OpenAI API Testing Guide: Automate GPT-4 Tests with Python

OpenAI API Testing Guide: Automate GPT-4 Tests with Python

Building applications on top of the OpenAI API — GPT-4, GPT-4o, embeddings, DALL-E — requires a solid test strategy. LLM outputs are non-deterministic, calls cost money, and rate limits punish naive test suites. This guide gives you a complete Python testing framework for OpenAI-powered applications.

The Core Testing Problem

Traditional APIs return deterministic results: the same input always produces the same output. OpenAI's models don't work that way. GPT-4 might summarize the same document differently on each call — and that's fine, as long as the summary is accurate.

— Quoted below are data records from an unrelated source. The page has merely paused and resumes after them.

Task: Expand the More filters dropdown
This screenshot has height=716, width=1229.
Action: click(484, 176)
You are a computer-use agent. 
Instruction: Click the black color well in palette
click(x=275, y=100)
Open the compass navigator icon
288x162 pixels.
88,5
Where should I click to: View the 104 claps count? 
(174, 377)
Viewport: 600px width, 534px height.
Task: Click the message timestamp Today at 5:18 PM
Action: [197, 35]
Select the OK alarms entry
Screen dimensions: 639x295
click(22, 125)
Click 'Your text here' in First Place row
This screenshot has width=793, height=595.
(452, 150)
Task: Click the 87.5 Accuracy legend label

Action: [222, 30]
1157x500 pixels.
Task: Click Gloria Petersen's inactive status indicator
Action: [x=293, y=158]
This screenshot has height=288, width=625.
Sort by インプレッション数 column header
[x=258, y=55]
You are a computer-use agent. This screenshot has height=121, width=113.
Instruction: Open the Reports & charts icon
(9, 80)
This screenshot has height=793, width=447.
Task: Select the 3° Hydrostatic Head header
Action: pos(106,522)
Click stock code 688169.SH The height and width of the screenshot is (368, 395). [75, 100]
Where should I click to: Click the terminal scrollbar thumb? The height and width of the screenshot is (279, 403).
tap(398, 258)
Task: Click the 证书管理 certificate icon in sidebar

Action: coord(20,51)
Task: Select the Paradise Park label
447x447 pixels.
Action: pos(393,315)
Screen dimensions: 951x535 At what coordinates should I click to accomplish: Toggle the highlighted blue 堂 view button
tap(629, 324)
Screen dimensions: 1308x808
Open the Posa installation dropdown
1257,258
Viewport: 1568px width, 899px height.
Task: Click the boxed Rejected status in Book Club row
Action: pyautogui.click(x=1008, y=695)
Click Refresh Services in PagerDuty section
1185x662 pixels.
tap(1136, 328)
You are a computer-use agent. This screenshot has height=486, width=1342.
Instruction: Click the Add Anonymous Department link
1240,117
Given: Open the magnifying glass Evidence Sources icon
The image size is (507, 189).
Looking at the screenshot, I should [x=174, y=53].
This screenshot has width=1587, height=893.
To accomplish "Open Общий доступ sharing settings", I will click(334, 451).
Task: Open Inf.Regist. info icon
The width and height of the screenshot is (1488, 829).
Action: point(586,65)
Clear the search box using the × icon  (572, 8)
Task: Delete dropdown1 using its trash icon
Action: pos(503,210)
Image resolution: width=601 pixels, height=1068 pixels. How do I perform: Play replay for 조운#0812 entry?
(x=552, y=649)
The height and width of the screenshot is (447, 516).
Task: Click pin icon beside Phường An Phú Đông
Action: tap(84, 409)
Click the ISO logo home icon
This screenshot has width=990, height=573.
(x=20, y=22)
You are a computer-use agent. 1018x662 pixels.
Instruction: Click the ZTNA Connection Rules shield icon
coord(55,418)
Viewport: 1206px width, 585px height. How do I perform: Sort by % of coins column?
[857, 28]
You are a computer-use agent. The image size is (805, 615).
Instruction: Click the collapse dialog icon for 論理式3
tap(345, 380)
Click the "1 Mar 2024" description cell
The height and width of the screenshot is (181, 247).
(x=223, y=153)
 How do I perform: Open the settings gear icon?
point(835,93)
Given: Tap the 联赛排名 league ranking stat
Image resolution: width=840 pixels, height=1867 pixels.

This means your tests need to check:

  1. Structure: Is the output in the right format?
  2. Completeness: Does it cover the required content?
  3. Safety: Does it stay within guardrails?
  4. Reliability: Does your error handling work?

What you should NOT test: exact string matching on GPT-4 outputs.

Project Setup

pip install openai pytest pytest-asyncio httpx pytest-mock
project/
├── src/
│   ├── __init__.py
│   └── gpt_client.py
├── tests/
│   ├── conftest.py
│   ├── test_unit.py
│   ├── test_integration.py
│   └── recordings/      # VCR cassettes for replay testing
├── .env
└── pytest.ini

.env:

OPENAI_API_KEY=sk-proj-...
OPENAI_MODEL=gpt-4o-mini

pytest.ini:

[pytest]
asyncio_mode = auto
markers =
    integration: marks tests that call real OpenAI API
    slow: marks tests that take more than 5 seconds

Unit Testing with Mocks

Never call the real OpenAI API in unit tests. The pytest-mock fixture makes this clean:

# tests/conftest.py
import pytest
from unittest.mock import MagicMock

@pytest.fixture
def mock_openai_response():
    """Factory for mock OpenAI chat completion responses."""
    def _make_response(content: str, finish_reason: str = "stop"):
        response = MagicMock()
        response.choices = [MagicMock()]
        response.choices[0].message.content = content
        response.choices[0].finish_reason = finish_reason
        response.usage.prompt_tokens = 50
        response.usage.completion_tokens = 100
        response.usage.total_tokens = 150
        return response
    return _make_response
# src/gpt_client.py
import openai
import os

class GPTClient:
    def __init__(self):
        self.client = openai.OpenAI(api_key=os.environ["OPENAI_API_KEY"])
        self.model = os.environ.get("OPENAI_MODEL", "gpt-4o-mini")
        self.total_cost_usd = 0.0

    def classify(self, text: str, categories: list[str]) -> str:
        if not text.strip():
            raise ValueError("Input text cannot be empty")
        if not categories:
            raise ValueError("Categories list cannot be empty")
        
        category_list = ", ".join(categories)
        response = self.client.chat.completions.create(
            model=self.model,
            max_tokens=50,
            temperature=0,  # Deterministic output for classification
            messages=[
                {"role": "system", "content": f"Classify the input into exactly one of: {category_list}. Reply with only the category name."},
                {"role": "user", "content": text}
            ]
        )
        result = response.choices[0].message.content.strip()
        self._track_cost(response.usage.total_tokens)
        return result

    def _track_cost(self, tokens: int):
        # gpt-4o-mini: $0.15/1M input + $0.60/1M output (approximate)
        self.total_cost_usd += (tokens / 1_000_000) * 0.30
# tests/test_unit.py
import pytest
from unittest.mock import patch, MagicMock
from src.gpt_client import GPTClient

@pytest.fixture
def mock_client(mocker, mock_openai_response):
    mock = mocker.patch("src.gpt_client.openai.OpenAI")
    instance = mock.return_value
    instance.chat.completions.create.return_value = mock_openai_response("positive")
    return instance

class TestGPTClassify:
    def test_returns_category(self, mock_client):
        client = GPTClient()
        result = client.classify("I love this!", ["positive", "negative", "neutral"])
        assert result in ["positive", "negative", "neutral"]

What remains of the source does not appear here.